--- Data pulled from a collection ---
===

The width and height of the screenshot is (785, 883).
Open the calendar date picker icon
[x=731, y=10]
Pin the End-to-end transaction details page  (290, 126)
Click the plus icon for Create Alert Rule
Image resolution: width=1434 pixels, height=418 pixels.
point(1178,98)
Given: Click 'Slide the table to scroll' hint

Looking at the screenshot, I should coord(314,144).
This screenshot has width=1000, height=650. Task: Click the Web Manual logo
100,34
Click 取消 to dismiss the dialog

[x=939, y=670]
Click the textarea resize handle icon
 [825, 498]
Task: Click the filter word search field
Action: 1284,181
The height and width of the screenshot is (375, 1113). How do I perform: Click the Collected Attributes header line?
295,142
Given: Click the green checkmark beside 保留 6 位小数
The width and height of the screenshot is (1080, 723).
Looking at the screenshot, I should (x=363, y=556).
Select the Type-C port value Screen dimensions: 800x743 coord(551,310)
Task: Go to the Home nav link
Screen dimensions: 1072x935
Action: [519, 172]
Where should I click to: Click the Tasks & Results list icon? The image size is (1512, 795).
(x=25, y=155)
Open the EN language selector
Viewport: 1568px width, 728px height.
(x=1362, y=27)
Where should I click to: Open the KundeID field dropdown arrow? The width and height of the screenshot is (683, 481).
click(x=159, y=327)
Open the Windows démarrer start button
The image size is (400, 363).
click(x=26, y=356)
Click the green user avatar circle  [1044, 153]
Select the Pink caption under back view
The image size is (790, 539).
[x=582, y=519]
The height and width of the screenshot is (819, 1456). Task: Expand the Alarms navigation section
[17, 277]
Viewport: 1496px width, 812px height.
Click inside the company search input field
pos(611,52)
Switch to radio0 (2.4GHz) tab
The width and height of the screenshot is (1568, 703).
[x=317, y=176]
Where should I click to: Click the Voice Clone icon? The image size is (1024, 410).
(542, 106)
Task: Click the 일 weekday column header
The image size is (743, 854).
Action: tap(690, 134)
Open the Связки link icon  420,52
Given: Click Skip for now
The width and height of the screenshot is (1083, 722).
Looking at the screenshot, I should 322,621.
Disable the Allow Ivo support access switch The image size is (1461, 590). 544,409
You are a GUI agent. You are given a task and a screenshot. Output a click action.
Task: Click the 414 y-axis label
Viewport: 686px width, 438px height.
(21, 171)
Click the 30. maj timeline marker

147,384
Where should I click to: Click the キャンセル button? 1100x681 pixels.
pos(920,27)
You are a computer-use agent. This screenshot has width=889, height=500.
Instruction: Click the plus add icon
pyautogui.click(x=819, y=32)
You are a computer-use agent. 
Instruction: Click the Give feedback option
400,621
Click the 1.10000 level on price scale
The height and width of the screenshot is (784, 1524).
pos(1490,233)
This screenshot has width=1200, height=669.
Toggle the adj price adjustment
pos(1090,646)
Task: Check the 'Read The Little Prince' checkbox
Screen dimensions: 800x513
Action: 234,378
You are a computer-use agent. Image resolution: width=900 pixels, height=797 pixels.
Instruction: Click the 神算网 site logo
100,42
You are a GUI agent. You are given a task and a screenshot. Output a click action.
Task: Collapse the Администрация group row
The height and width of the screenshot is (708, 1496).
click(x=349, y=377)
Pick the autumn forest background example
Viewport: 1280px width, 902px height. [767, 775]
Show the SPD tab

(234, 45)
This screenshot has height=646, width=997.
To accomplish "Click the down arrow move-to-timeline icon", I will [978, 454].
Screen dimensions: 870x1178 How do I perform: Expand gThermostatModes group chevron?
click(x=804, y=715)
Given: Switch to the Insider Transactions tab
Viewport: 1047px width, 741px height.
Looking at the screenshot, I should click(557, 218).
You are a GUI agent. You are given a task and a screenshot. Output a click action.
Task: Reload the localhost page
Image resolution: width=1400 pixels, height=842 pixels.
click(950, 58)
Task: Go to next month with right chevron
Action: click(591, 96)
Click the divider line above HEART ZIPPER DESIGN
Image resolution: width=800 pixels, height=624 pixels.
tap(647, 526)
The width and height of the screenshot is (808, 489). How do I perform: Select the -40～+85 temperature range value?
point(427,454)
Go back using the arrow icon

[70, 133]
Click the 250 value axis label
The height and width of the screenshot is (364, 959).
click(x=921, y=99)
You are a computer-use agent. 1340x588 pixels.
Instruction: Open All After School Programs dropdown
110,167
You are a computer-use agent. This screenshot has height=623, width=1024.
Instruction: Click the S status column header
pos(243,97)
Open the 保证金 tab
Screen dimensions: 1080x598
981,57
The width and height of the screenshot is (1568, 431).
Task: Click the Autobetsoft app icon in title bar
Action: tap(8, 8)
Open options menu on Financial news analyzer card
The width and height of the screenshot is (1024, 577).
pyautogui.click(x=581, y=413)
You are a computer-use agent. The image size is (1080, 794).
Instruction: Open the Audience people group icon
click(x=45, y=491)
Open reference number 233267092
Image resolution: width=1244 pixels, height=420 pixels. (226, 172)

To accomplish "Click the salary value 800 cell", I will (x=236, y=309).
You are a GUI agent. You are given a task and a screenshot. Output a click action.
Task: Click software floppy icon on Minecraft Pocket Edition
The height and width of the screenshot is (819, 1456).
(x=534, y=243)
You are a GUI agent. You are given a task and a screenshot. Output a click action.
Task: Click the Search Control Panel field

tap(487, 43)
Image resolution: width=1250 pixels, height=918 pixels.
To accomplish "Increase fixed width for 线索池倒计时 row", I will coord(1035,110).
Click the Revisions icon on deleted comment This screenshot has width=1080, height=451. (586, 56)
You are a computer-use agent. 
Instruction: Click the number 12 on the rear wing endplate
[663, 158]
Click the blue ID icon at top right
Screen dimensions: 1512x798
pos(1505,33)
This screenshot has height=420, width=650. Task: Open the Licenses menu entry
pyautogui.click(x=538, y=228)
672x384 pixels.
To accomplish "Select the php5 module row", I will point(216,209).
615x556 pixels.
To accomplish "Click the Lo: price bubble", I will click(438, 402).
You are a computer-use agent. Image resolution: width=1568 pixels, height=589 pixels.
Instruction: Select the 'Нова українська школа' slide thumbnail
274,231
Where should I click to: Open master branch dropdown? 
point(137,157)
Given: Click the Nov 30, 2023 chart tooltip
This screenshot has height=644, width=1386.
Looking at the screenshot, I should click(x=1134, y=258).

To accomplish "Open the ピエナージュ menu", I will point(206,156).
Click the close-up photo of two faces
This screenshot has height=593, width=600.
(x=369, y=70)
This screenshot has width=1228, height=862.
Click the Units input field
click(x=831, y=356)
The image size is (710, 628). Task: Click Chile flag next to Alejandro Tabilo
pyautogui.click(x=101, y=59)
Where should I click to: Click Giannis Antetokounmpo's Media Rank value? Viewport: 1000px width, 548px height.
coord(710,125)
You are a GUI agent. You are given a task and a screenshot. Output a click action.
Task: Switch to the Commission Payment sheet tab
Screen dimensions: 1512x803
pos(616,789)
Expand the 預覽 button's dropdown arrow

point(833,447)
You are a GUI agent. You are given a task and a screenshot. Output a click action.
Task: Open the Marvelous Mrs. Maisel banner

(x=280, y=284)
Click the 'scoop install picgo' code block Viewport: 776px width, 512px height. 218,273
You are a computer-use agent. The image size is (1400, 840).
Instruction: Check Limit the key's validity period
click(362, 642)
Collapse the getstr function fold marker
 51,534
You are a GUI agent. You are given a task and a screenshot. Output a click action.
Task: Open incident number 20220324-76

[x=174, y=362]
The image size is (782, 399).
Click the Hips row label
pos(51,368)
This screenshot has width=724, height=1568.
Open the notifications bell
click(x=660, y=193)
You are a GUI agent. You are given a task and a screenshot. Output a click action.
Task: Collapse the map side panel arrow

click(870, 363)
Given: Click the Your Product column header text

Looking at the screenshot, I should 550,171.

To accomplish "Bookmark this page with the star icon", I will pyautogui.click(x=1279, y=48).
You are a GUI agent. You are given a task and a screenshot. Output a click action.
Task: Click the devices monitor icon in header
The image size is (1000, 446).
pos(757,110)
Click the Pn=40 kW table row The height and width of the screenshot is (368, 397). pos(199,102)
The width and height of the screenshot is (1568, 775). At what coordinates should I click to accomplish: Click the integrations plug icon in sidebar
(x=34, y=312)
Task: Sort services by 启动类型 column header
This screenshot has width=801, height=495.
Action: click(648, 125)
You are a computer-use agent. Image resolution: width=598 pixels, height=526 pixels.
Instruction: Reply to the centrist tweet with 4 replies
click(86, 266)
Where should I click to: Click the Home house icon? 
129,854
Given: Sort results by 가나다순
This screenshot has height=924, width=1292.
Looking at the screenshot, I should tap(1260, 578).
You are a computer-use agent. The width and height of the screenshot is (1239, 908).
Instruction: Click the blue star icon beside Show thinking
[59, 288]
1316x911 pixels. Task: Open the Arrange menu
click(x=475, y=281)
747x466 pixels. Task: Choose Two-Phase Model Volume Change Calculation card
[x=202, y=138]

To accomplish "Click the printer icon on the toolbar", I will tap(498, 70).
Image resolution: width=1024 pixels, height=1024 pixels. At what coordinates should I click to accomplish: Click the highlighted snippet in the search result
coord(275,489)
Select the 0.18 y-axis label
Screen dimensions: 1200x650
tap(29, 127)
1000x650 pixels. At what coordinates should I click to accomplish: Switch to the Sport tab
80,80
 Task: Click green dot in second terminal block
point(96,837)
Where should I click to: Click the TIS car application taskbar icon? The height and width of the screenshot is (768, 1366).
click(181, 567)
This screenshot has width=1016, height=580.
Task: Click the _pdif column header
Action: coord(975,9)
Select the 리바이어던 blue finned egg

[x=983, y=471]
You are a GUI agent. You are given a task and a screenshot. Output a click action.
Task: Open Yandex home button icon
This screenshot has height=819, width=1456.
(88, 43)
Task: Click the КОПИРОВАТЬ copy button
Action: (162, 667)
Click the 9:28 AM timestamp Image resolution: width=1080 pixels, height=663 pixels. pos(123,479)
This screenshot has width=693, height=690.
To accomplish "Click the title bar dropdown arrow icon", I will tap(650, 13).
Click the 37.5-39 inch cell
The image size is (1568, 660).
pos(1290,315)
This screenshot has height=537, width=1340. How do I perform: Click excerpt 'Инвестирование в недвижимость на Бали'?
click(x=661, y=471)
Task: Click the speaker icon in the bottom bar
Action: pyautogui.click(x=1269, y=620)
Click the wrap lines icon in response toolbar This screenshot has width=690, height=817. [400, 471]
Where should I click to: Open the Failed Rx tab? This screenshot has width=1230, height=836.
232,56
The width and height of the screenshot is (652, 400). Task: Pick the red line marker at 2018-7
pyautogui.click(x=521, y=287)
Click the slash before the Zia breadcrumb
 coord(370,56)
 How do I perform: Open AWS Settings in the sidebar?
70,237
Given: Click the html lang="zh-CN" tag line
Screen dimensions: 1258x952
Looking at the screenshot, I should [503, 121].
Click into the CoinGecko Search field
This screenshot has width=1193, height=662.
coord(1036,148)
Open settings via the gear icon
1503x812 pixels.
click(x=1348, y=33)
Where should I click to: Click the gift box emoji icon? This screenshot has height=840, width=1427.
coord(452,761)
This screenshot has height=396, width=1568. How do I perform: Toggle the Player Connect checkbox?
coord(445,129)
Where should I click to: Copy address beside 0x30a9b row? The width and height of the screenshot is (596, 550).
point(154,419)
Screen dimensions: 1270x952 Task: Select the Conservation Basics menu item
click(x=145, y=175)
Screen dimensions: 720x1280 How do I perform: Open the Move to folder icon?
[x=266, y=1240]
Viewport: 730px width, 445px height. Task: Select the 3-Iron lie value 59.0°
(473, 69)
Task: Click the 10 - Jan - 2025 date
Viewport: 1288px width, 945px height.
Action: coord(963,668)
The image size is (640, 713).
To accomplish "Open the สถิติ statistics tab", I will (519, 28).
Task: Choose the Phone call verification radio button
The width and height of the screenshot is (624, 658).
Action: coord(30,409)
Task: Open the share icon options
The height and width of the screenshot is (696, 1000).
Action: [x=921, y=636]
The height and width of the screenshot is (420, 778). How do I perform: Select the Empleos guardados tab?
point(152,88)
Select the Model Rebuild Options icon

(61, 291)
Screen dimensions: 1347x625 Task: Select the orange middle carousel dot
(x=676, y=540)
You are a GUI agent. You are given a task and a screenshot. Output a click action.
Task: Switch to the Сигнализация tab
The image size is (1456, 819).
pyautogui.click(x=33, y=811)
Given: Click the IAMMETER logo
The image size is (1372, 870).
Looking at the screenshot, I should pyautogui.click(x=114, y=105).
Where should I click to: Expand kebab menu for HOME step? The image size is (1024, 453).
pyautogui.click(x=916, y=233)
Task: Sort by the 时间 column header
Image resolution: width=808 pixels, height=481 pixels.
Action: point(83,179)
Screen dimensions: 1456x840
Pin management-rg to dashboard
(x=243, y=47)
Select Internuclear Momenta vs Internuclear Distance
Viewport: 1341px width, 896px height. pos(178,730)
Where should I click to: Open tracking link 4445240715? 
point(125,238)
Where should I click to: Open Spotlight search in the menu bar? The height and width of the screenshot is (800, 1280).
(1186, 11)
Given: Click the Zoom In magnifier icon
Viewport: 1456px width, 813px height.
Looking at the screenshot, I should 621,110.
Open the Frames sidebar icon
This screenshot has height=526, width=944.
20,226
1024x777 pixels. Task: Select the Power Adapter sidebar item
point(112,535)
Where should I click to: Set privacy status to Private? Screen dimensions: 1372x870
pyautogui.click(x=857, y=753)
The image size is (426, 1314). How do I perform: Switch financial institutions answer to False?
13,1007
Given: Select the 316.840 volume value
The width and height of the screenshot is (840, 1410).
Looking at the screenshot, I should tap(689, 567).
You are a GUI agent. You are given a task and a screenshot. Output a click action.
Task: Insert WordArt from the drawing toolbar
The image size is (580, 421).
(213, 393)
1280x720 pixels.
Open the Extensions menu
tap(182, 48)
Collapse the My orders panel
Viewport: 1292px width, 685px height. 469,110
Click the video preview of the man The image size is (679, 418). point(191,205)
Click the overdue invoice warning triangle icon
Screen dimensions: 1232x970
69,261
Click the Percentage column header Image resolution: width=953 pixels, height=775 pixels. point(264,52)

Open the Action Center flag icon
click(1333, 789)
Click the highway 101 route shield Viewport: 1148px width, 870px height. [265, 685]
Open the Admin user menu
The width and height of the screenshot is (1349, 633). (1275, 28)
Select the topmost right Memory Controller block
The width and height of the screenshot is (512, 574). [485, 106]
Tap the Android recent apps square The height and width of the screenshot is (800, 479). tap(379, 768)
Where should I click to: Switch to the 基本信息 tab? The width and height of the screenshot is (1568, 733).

===

--- To be done ---
Output as a numbered list the rows beginning at the line that contains "You are a computer-use agent. Image resolution: width=1568" and ending after the line that contains "click(x=831, y=356)", leaving out blank lines.

--- Result for this exercise ---
1. You are a computer-use agent. Image resolution: width=1568 pixels, height=589 pixels.
2. Instruction: Select the 'Нова українська школа' slide thumbnail
3. 274,231
4. Where should I click to: Open master branch dropdown? 
5. point(137,157)
6. Given: Click the Nov 30, 2023 chart tooltip
7. This screenshot has height=644, width=1386.
8. Looking at the screenshot, I should click(x=1134, y=258).
9. To accomplish "Open the ピエナージュ menu", I will point(206,156).
10. Click the close-up photo of two faces
11. This screenshot has height=593, width=600.
12. (x=369, y=70)
13. This screenshot has width=1228, height=862.
14. Click the Units input field
15. click(x=831, y=356)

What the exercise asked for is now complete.